▶ **Task details**: Look through the listing below and report the lines that have the word "width" in them.

▶ **Provided data**:
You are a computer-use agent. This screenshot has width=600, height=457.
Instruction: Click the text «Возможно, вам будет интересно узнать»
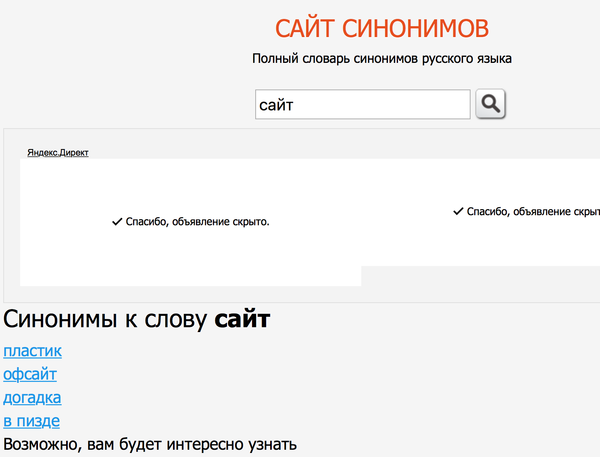coord(150,444)
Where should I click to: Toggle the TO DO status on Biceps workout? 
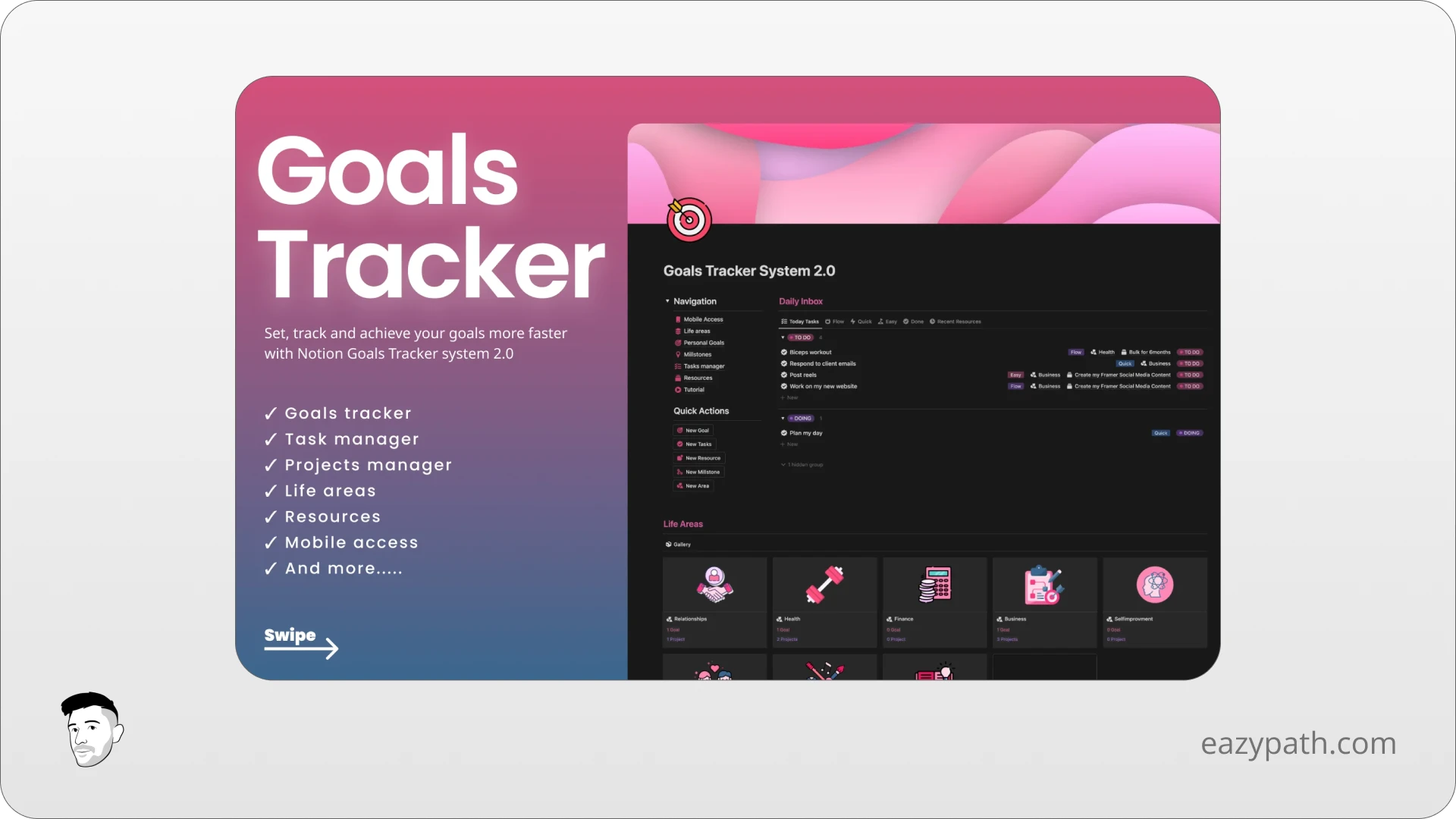tap(1189, 352)
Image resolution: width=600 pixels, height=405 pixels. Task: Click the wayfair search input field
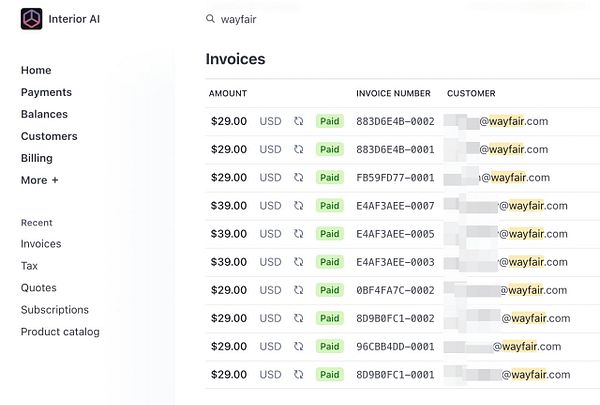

▶ **Reply**:
You are a computer-use agent. This screenshot has width=600, height=457.
Image resolution: width=600 pixels, height=405 pixels. Task: Click the wayfair search input field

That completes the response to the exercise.